ACTIVITY =>
When a line below holds the string "header", show that line.

***** SUPPLIED RECORDS

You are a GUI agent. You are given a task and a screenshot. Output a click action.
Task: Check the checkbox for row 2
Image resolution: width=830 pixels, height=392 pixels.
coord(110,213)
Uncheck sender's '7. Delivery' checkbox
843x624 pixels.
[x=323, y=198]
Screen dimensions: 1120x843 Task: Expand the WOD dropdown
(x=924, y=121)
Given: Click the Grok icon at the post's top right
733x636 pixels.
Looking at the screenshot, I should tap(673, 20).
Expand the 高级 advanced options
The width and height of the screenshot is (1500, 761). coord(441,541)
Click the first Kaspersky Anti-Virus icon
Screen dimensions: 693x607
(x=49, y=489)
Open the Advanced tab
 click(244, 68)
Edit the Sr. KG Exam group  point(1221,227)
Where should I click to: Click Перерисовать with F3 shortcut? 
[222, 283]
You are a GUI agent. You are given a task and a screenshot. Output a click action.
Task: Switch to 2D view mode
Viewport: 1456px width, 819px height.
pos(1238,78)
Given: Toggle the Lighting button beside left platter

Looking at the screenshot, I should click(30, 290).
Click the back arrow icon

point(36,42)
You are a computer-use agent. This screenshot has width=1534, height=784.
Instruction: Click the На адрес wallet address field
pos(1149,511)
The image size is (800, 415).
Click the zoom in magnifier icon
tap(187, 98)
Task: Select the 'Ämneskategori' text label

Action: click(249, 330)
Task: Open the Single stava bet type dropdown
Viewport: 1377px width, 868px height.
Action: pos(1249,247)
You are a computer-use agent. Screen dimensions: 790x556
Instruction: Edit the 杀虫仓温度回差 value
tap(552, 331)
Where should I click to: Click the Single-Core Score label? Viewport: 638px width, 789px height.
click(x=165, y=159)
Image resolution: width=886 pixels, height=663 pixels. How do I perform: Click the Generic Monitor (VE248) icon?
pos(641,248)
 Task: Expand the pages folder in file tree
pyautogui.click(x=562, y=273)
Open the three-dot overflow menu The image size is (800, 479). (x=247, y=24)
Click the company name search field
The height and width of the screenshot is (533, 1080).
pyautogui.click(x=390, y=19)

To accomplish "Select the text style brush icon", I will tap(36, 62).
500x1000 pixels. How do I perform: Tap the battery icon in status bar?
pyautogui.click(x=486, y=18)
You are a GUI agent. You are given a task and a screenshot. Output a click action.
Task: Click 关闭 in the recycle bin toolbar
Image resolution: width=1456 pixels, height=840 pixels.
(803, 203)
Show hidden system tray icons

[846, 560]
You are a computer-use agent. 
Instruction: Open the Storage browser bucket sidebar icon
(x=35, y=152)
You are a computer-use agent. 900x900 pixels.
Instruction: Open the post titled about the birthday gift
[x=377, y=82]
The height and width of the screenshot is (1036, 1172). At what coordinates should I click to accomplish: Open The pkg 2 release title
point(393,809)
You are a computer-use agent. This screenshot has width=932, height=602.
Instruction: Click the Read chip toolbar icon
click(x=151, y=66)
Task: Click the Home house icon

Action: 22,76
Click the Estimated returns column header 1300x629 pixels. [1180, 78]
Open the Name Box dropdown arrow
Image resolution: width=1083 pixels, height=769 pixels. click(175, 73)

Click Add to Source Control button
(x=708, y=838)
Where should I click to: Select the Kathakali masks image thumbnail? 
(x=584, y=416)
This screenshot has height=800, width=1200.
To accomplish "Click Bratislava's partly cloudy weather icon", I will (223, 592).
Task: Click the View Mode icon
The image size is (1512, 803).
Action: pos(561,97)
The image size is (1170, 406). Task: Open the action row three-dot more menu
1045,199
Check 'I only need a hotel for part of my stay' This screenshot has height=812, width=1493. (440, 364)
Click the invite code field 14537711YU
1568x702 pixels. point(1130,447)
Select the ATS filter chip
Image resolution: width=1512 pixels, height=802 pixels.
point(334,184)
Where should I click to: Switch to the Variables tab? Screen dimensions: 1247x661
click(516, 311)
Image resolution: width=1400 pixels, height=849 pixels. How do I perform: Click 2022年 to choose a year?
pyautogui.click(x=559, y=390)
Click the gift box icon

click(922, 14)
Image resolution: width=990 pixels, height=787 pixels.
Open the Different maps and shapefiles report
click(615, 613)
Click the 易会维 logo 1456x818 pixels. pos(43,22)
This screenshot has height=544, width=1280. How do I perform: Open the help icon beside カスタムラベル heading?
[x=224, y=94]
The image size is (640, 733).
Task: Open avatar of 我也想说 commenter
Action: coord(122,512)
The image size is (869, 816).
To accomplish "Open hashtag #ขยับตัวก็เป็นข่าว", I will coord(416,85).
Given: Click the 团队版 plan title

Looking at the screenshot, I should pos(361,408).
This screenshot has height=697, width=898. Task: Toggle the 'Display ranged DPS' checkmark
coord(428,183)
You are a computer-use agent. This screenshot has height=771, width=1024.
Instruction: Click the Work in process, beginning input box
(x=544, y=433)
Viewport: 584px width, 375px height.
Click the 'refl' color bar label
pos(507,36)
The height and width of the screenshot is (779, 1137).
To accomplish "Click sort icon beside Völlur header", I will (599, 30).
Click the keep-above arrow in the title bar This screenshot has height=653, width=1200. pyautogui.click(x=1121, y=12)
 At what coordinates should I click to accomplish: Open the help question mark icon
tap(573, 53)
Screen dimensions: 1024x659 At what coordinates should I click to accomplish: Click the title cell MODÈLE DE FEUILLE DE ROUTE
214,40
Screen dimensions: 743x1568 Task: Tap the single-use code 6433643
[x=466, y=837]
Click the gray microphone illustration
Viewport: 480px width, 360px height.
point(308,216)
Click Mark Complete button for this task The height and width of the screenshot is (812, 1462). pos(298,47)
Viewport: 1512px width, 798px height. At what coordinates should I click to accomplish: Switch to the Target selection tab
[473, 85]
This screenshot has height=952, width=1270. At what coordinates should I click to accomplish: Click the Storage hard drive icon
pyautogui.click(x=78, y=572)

**********

ANSWER BOX =>
Click the Estimated returns column header 1300x629 pixels. [1180, 78]
To accomplish "Click sort icon beside Völlur header", I will (599, 30).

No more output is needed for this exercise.